Musica

Musica da camera e grande poesia per l’avvio del Reate Festival

Il Reate Festival in tempi di covid è iniziato all’insegna dell’emozione con Monica Bacelli, celebre mezzosoprano della scena internazionale, e con la pianista Luisa Prayer. Musica e poesia si intrecciavano in un programma tutto dedito a liriche di compositori italiani del ‘900 su testi tratti dalla grande poesia italiana, dal Trecento a D’Annunzio. Un’occasione per godere di un programma raffinato potendo vivere l’emozione di una voce straordinaria ascoltata in uno spazio raccolto e molto ravvicinato come la Chiesa di San Giorgio

A Monica Bacelli, mezzosoprano tra i più celebri sulla scena internazionale, e alla raffinatissima pianista Luisa Prayer il compito di inaugurare il Reate Festival in tempi di covid. Un’emozione riascoltare musica dal vivo, e che musica. Avremmo potuto essere in una sala di Salisburgo o di Londra, in uno dei centri musicali più importanti del mondo tale era la qualità e la densità del programma proposto.
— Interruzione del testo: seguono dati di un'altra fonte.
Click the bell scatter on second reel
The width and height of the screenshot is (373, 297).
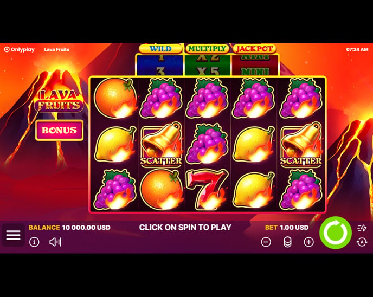coord(161,144)
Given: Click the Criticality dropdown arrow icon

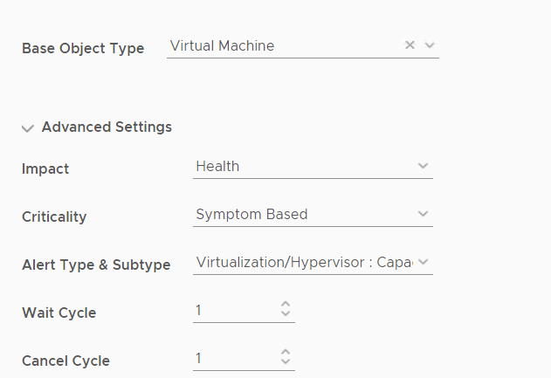Looking at the screenshot, I should (423, 214).
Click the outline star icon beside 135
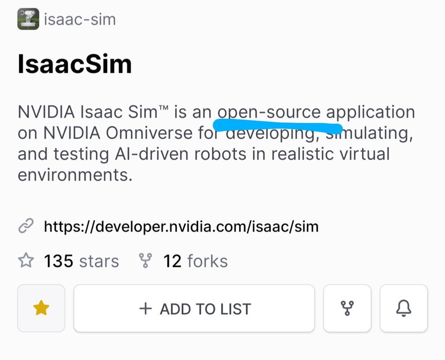The image size is (445, 360). [x=26, y=261]
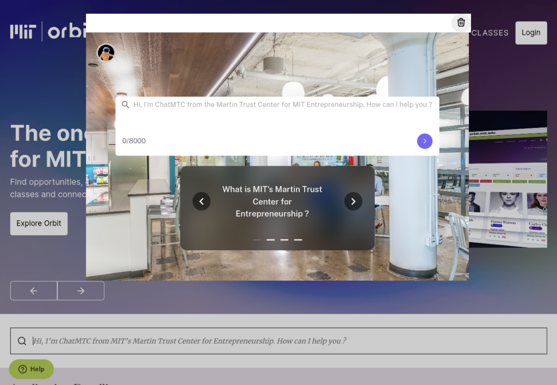Viewport: 557px width, 385px height.
Task: Select the fourth carousel indicator dot
Action: [x=298, y=239]
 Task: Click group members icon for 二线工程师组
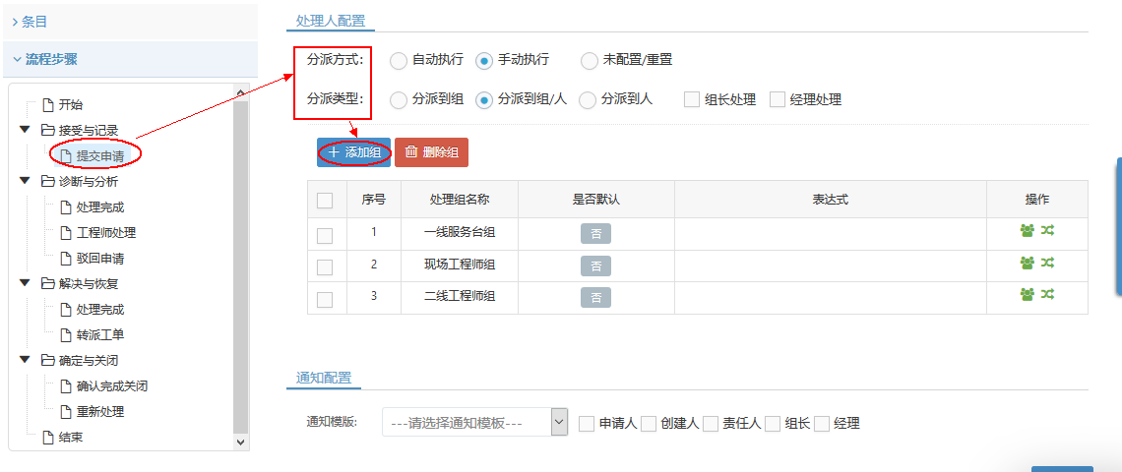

Un excursus della lirica italiana musicale del ‘900 composta su testi della grande letteratura italiana. I quali si succedevano a ritroso con D’Annunzio e poi Carducci e Leopardi per continuare con la grande poesia del Trecento. Testi che attingevano alla grande memoria letteraria di ognuno di noi, con vette assolute come L’Infinito di Leopardi e i Tre Sonetti del Petrarca in morte di Madonna Laura in cui la musica di autori come Pizzetti e Castelnuovo-Tedesco davano nuovo corpo a versi celeberrimi.

E poi Casella, Respighi, e riscoperte inedite come Renzo Massarani. Storie di musicisti perseguitati dalle leggi razziali, emigrati giocoforza e valorizzati all’estero, storie di altri musicisti che in Italia hanno portato i nuovi venti dell’Europa, e tanto altro. Il racconto che la pianista Luisa Prayer ha offerto agli ascoltatori introducendo le esecuzioni era lo snodare di un filo conduttore, di immagini, collegamenti, suggestioni. E il racconto che abbiamo ascoltato dalla voce meravigliosa e duttilissima di Monica Bacelli era emozione pura, risonanza di armonici e perfetta dizione della parola. Interpretati come eventi scenici, questi tanti piccoli mondi aperti dalle liriche di un ‘900 musicale italiano poco conosciuto, schiudevano i grandi tesori della letteratura, quelli sì conosciutissimi.  Un godimento dello spirito, in una sala perfetta per questo repertorio, in cui persino l’ottima l’illuminazione faceva la sua parte permettendo di seguire il programma di sala con tutti i testi parola per parola apprezzando quindi il connubio musica-testo. Troppo raramente questi programmi sono proposti in sala da concerto anche di grandi stagioni. Il compito di un festival, come ritengono il direttore artistico Cesare Scarton e la sovrintendente Lucia Bonifaci, è proprio quello di offrire novità, di aprire preziosi scrigni non ancora valorizzati, di portare bellezza e affrancamento dello spirito.

E perché serate come queste sono uniche, e accessibili ad un pubblico numericamente limitato, il Reate Festival ha registrato in modo professionale l’audio della serata ai fini di una futura trasmissione radiofonica e pubblicazione discografica. Riascolteremo quindi questi capolavori, in circostanze che verranno comunicate.

Il prossimo appuntamento è domenica 18 alle 17 con l’inizio del ciclo di quattro concerti organistici domenicali, protagonista l’organista Gabriele Levi in un programma in cui la musica di grandi come Bach e Haendel si affianca a quella di altri autori del barocco europeo.